-- Extracted entries --
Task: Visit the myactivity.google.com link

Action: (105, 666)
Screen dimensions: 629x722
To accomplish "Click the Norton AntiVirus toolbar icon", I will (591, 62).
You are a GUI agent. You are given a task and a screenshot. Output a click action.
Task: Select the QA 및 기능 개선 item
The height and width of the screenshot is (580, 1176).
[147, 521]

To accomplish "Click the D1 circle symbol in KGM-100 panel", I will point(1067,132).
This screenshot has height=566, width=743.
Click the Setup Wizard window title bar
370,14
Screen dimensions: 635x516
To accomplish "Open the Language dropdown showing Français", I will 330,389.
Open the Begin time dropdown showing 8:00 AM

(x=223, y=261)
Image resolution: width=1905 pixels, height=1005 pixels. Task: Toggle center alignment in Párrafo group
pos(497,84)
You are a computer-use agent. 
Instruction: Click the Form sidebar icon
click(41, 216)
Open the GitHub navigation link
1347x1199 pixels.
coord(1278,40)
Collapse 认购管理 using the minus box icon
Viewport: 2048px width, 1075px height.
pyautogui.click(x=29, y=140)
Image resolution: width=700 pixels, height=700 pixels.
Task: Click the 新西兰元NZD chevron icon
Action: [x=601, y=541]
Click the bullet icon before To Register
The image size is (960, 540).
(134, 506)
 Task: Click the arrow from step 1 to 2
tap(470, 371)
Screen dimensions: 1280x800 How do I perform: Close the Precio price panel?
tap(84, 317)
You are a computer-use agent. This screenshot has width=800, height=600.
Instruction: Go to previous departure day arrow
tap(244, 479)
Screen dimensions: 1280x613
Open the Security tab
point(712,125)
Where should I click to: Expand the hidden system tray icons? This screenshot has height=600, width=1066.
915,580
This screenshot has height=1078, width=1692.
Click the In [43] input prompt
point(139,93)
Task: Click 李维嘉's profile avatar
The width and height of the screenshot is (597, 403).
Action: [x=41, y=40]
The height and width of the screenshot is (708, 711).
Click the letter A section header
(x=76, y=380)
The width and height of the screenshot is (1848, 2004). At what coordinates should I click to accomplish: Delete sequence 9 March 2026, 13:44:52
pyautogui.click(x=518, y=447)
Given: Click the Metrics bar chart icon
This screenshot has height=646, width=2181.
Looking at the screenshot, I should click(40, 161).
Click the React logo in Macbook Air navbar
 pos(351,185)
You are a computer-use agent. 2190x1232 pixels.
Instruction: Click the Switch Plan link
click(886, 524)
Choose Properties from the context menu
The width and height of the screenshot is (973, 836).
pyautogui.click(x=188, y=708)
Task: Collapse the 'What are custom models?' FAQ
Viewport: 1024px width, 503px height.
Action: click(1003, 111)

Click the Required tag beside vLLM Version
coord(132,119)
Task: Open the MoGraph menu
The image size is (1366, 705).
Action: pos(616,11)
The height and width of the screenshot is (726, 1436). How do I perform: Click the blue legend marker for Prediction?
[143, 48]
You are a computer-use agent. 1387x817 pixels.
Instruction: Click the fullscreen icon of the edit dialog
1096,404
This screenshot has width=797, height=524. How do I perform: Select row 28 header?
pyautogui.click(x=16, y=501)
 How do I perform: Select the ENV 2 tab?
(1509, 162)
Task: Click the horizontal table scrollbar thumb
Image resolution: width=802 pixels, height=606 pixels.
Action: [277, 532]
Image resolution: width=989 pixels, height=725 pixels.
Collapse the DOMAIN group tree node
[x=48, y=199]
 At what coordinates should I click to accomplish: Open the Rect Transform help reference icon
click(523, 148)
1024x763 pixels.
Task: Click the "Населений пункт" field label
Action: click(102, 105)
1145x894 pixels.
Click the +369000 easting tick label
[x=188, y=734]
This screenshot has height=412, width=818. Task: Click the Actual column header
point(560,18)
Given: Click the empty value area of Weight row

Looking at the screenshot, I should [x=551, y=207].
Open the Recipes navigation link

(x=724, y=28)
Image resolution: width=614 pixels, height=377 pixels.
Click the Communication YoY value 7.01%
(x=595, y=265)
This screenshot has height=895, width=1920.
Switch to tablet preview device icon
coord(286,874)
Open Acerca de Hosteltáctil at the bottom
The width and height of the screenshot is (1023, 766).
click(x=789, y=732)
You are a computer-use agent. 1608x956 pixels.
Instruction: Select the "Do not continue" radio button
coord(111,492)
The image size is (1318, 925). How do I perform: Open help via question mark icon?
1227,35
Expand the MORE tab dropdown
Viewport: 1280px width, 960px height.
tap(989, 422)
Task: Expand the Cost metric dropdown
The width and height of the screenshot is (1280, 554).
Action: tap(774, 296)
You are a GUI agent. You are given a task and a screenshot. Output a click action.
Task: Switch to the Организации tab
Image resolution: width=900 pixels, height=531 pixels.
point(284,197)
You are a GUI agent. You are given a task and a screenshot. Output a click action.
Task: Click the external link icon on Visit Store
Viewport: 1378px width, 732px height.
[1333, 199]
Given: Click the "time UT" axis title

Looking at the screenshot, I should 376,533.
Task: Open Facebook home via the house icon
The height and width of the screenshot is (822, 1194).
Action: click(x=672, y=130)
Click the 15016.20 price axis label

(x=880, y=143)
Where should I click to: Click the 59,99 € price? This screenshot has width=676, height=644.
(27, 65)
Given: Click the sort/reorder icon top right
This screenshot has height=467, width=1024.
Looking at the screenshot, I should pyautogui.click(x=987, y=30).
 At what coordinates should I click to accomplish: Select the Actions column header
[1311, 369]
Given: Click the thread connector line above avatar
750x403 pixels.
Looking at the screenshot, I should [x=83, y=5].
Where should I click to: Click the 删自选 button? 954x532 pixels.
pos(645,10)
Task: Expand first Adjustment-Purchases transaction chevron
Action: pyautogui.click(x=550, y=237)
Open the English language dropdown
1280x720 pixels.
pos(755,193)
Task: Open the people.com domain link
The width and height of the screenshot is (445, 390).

-- Assigned task --
Take the lines from the one containing "Where should I click to: Click the 59,99" to the last line of the material above and write them out exactly.

-- Completed exercise --
Where should I click to: Click the 59,99 € price? This screenshot has width=676, height=644.
(27, 65)
Given: Click the sort/reorder icon top right
This screenshot has height=467, width=1024.
Looking at the screenshot, I should pyautogui.click(x=987, y=30).
 At what coordinates should I click to accomplish: Select the Actions column header
[1311, 369]
Given: Click the thread connector line above avatar
750x403 pixels.
Looking at the screenshot, I should [x=83, y=5].
Where should I click to: Click the 删自选 button? 954x532 pixels.
pos(645,10)
Task: Expand first Adjustment-Purchases transaction chevron
Action: pyautogui.click(x=550, y=237)
Open the English language dropdown
1280x720 pixels.
pos(755,193)
Task: Open the people.com domain link
The width and height of the screenshot is (445, 390).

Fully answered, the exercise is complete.